*** INPUT MATERIAL ***
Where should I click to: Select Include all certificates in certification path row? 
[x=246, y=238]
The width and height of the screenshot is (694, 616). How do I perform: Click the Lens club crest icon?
*** End of INPUT MATERIAL ***
*** INPUT MATERIAL ***
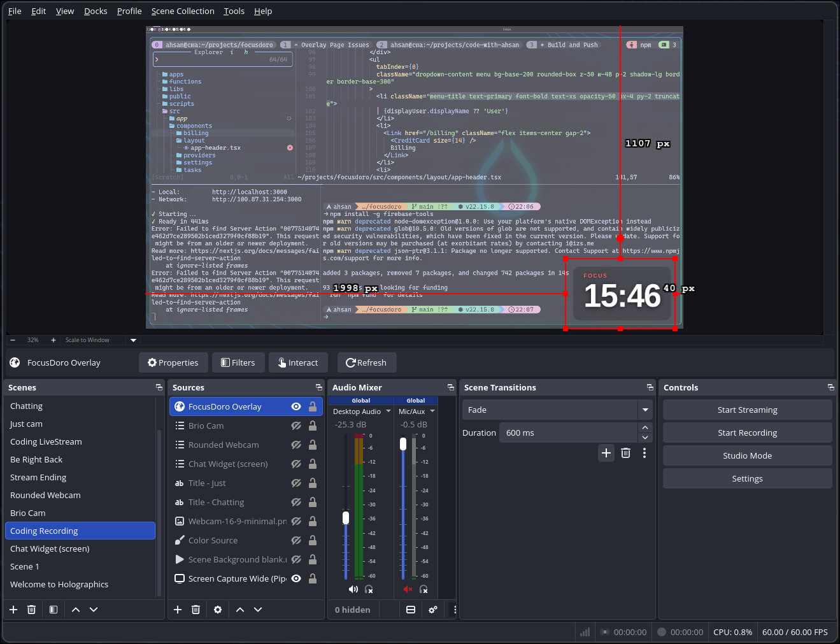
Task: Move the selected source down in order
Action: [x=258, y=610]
*** End of INPUT MATERIAL ***
TASK ITEM:
Please copy the lines above from the line with "Where should I" up to and including the line with "The width and", exactly as written and with nothing else.

SOLUTION TO THE EXERCISE:
Where should I click to: Select Include all certificates in certification path row? 
[x=246, y=238]
The width and height of the screenshot is (694, 616). How do I perform: Click the Lens club crest icon?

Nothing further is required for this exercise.